**EXERCISE REQUIREMENTS:**
Filter the lines below, keeping each one that holds "Given".

Screenshot grounding data
────────

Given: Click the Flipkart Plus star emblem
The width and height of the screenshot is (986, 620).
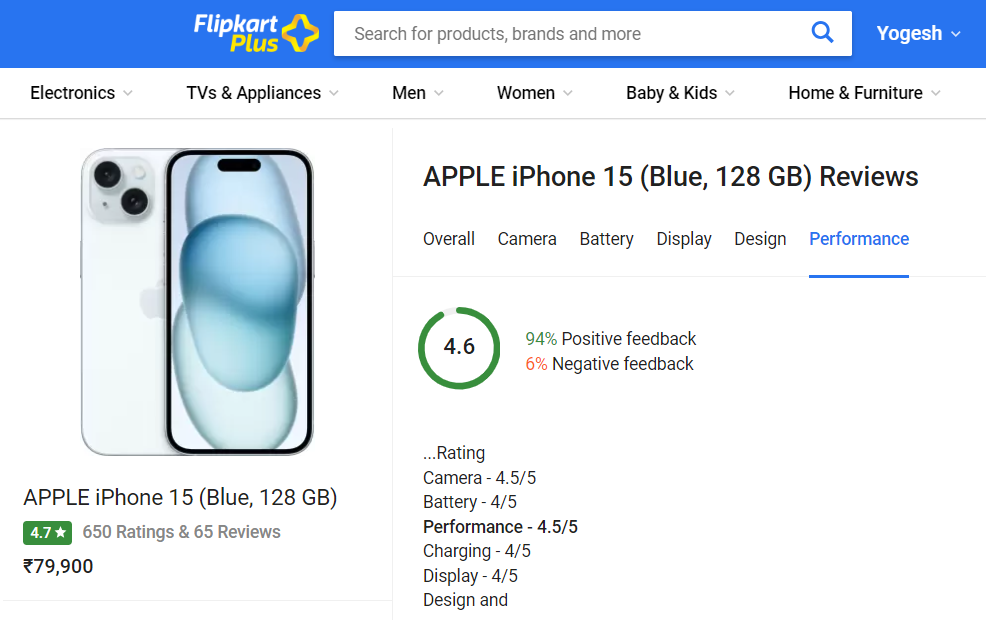Looking at the screenshot, I should (301, 33).
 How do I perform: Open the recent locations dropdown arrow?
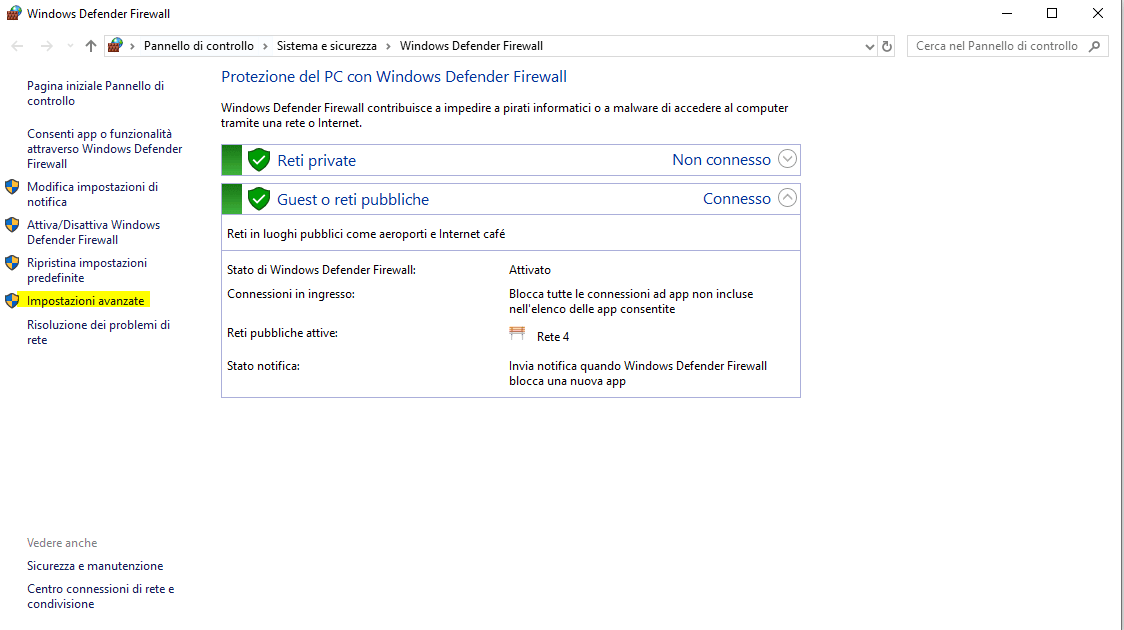70,46
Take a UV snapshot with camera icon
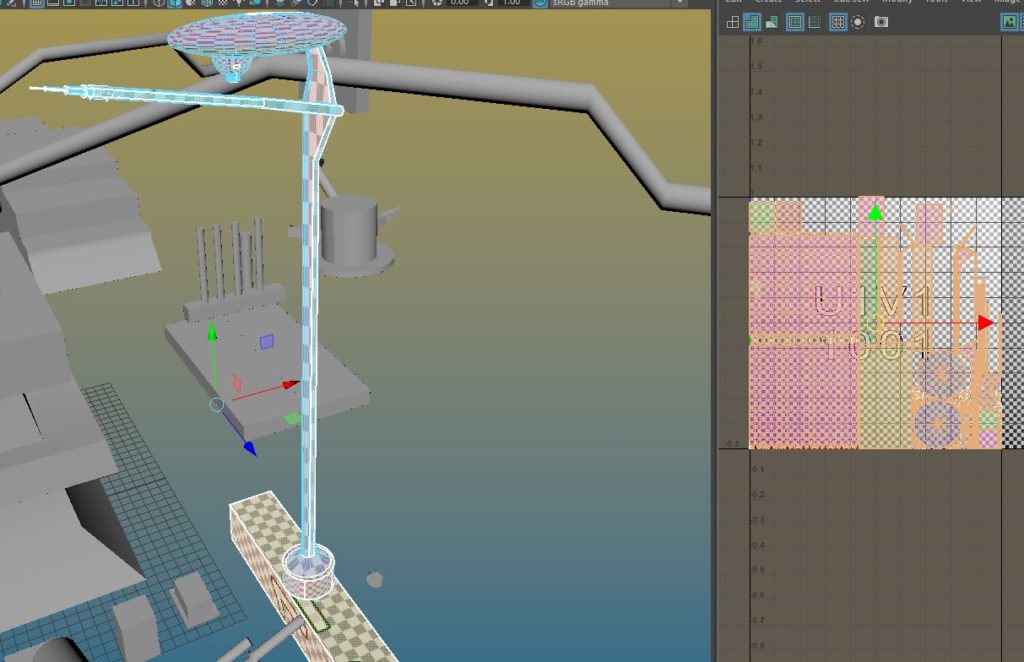The image size is (1024, 662). click(x=881, y=22)

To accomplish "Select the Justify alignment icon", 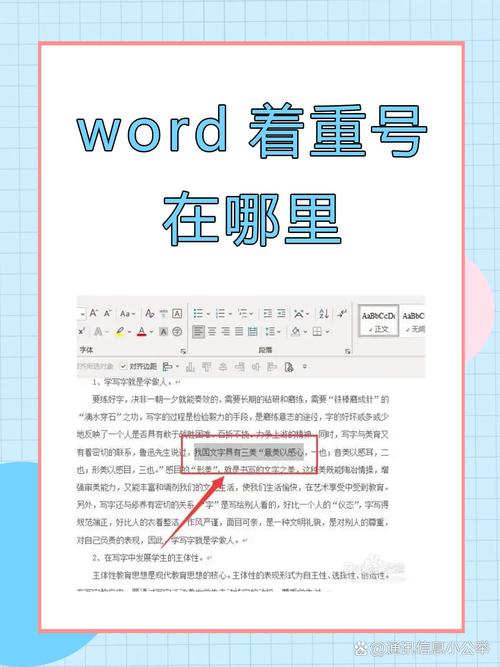I will [239, 331].
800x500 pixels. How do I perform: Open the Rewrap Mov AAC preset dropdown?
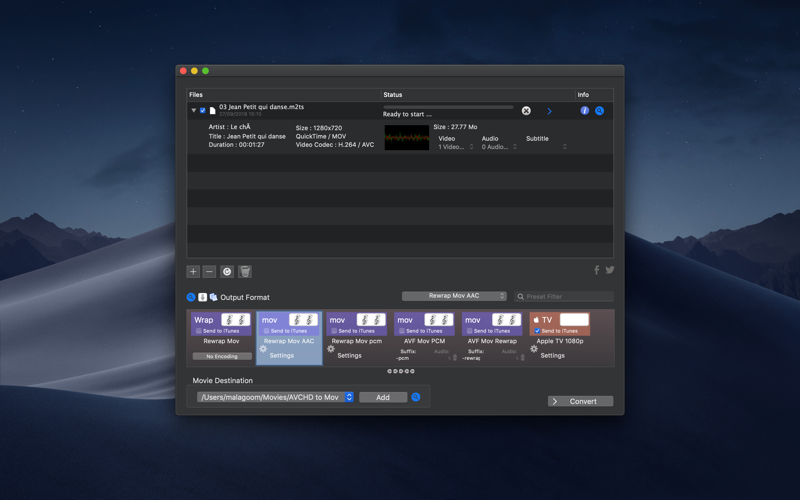pyautogui.click(x=454, y=296)
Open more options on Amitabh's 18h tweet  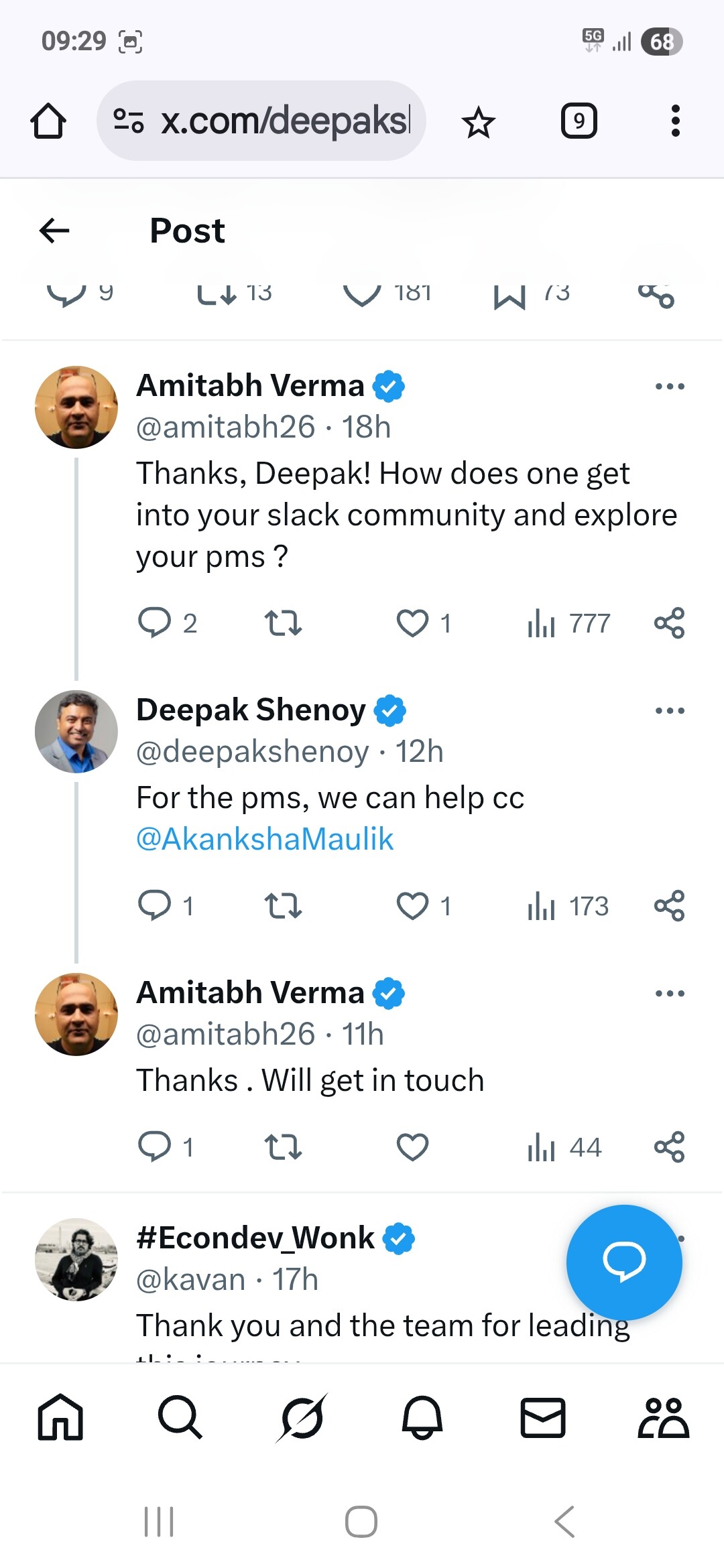[x=670, y=387]
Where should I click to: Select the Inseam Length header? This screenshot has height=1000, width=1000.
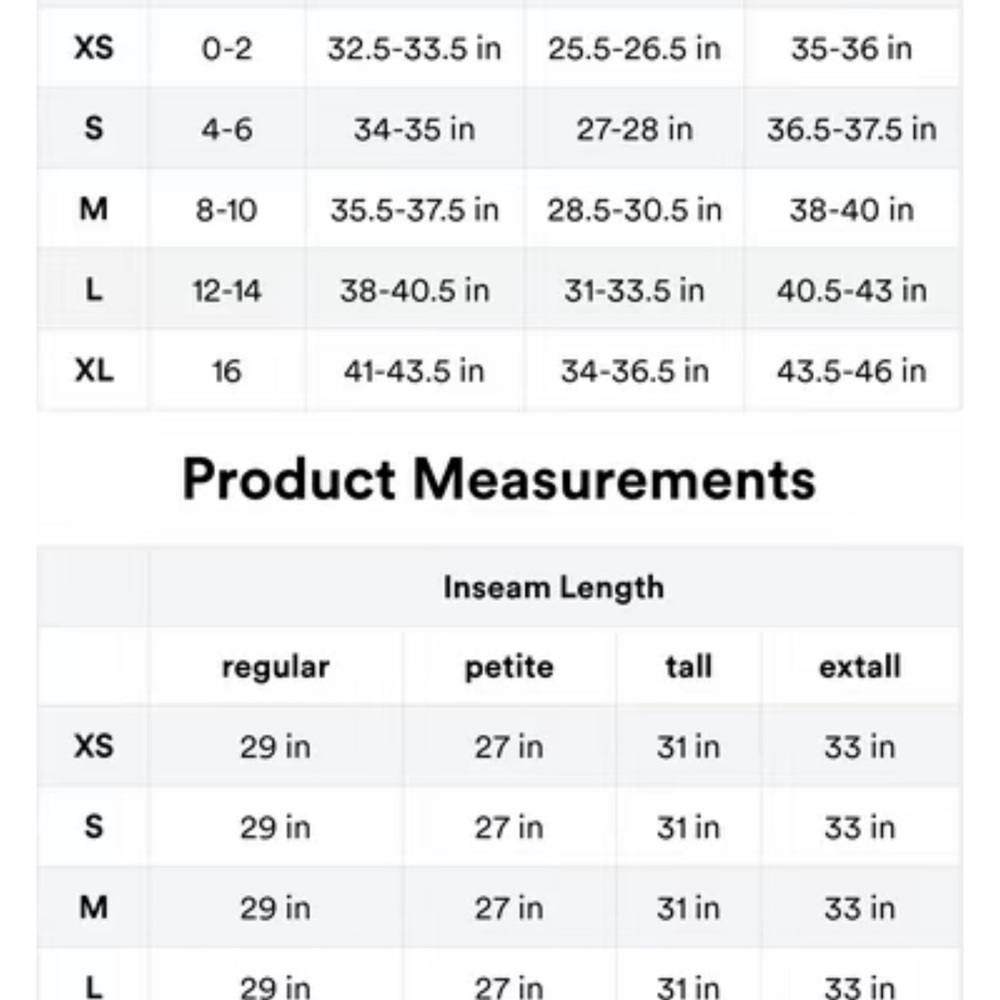[554, 587]
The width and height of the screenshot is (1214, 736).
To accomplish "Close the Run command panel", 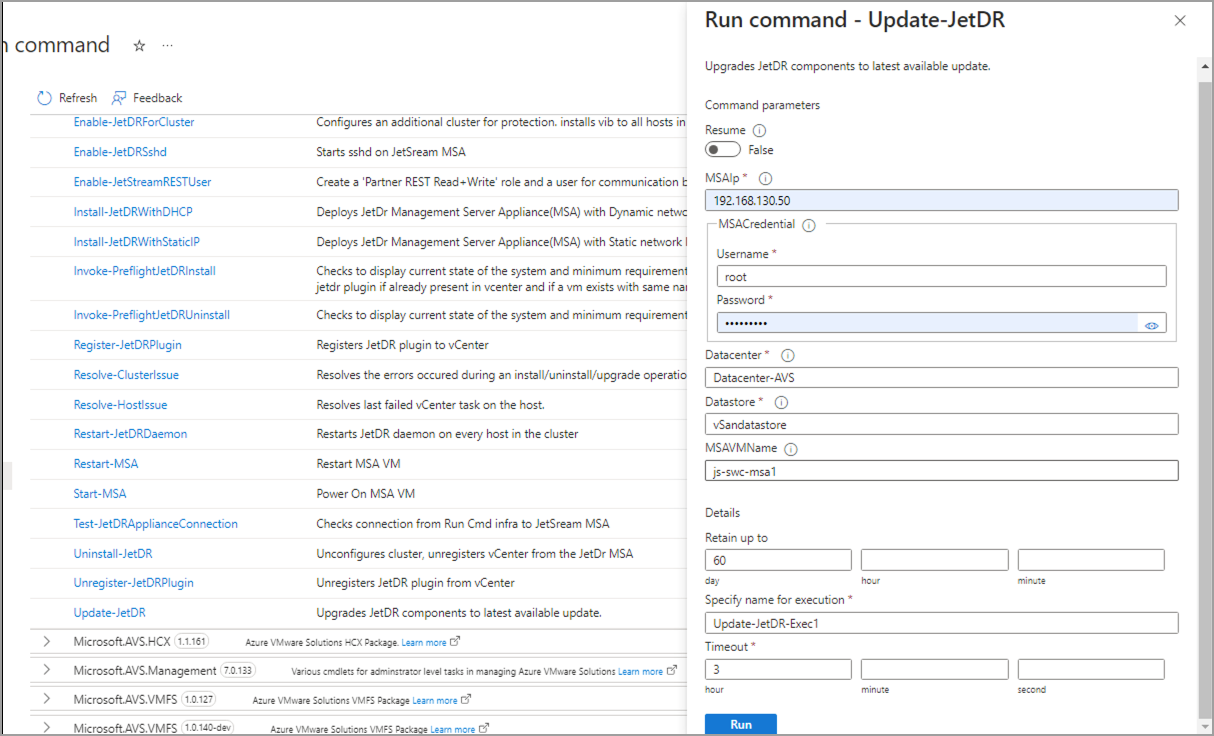I will (x=1180, y=20).
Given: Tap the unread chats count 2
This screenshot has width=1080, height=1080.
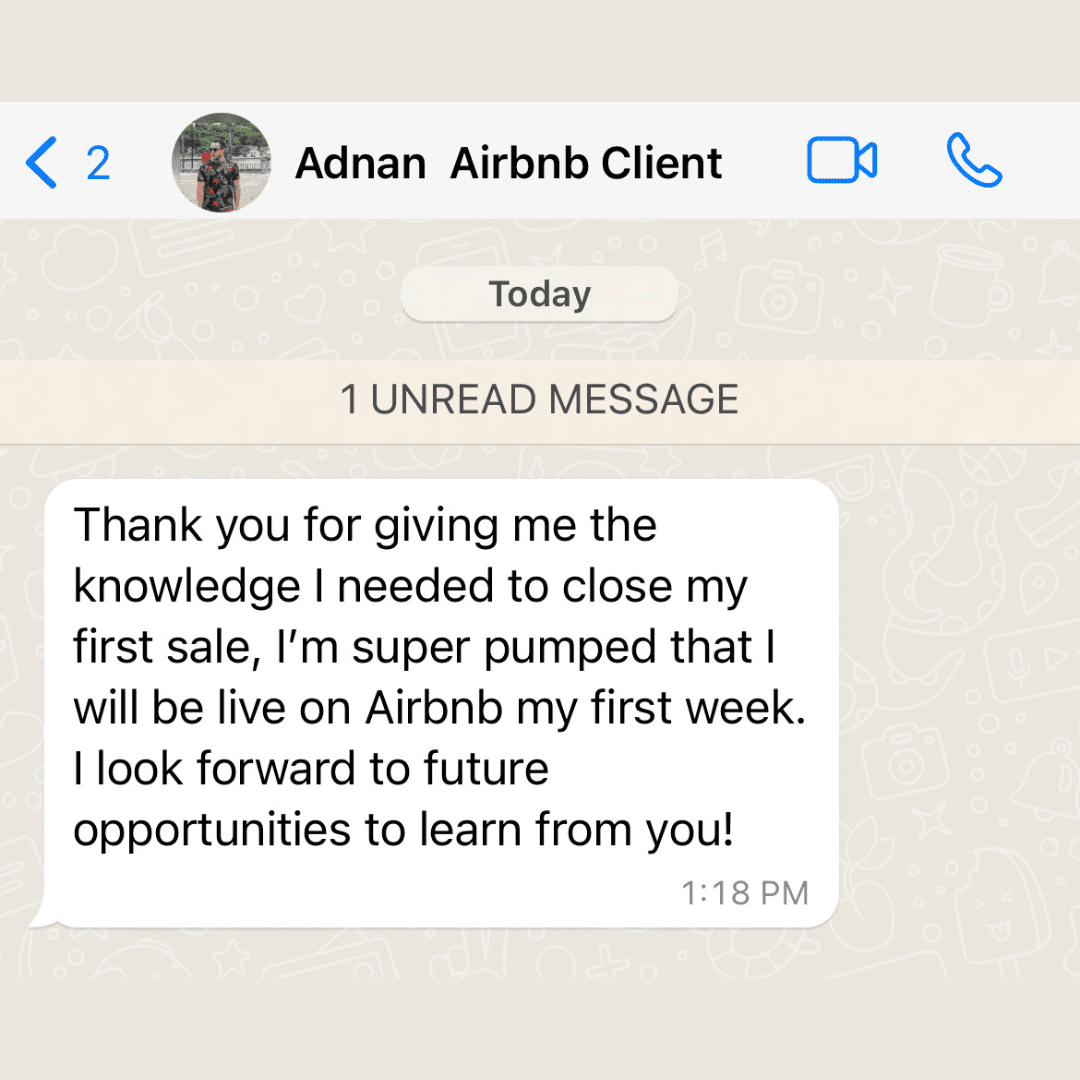Looking at the screenshot, I should [x=98, y=163].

────────

**SOLUTION TO THE EXERCISE:**
Given: Click the Flipkart Plus star emblem
Given: Tap the unread chats count 2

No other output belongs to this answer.